TASK DETAILS: Look below for the line containing "Select fourth thumbnail of two goblets"; from there, print each line exactly up to and including the line containing "Share listing on", and stop.

ENTRIES PROVIDED:
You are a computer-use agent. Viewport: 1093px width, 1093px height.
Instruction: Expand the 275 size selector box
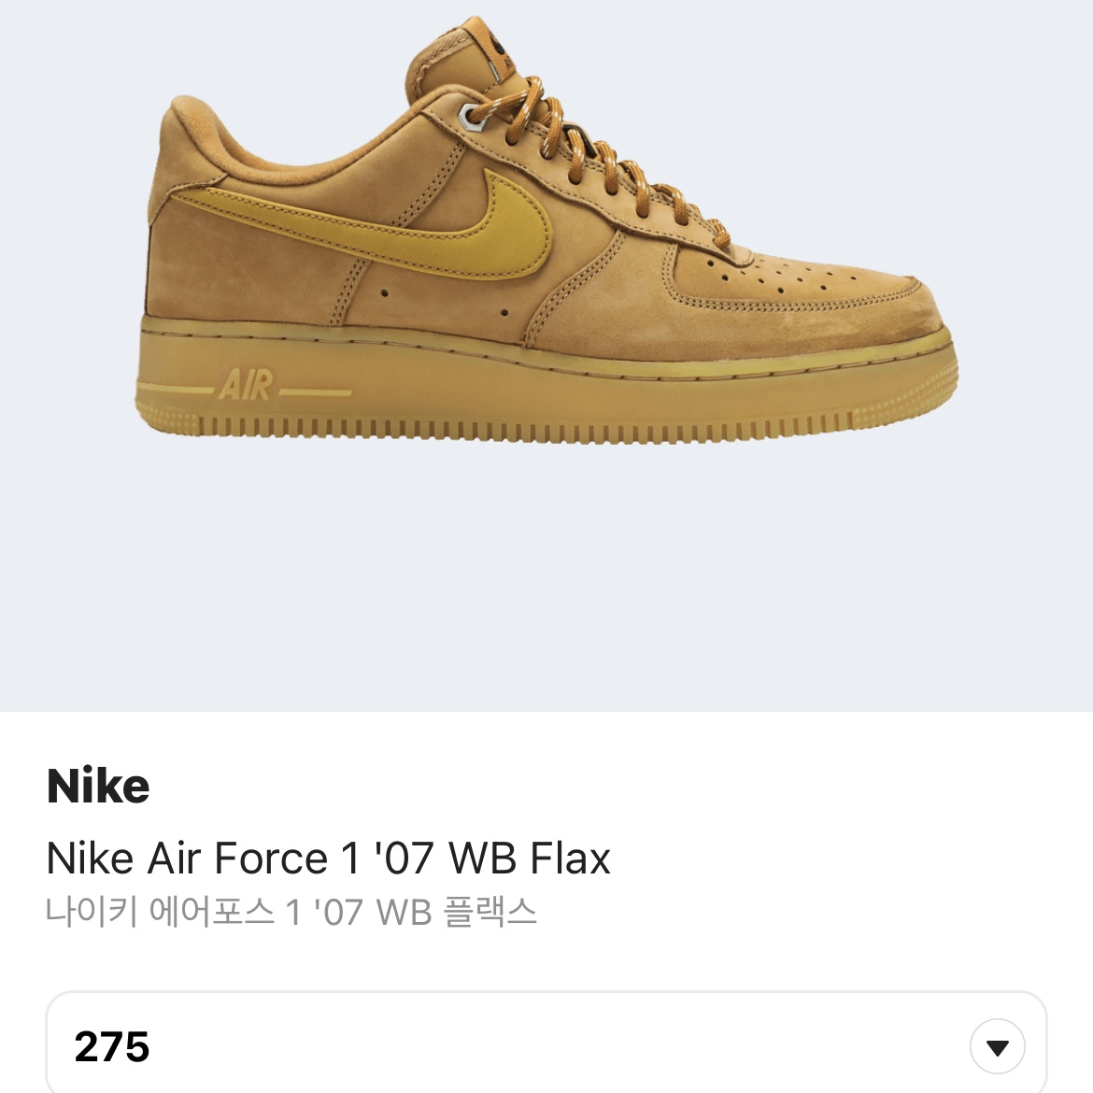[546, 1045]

---

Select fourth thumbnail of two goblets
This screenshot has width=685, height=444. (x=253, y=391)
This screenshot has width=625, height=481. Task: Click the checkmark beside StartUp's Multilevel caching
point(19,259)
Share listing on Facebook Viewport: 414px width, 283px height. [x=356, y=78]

TASK RESPONSE:
Select fourth thumbnail of two goblets
This screenshot has width=685, height=444. (x=253, y=391)
This screenshot has width=625, height=481. Task: Click the checkmark beside StartUp's Multilevel caching
point(19,259)
Share listing on Facebook Viewport: 414px width, 283px height. [x=356, y=78]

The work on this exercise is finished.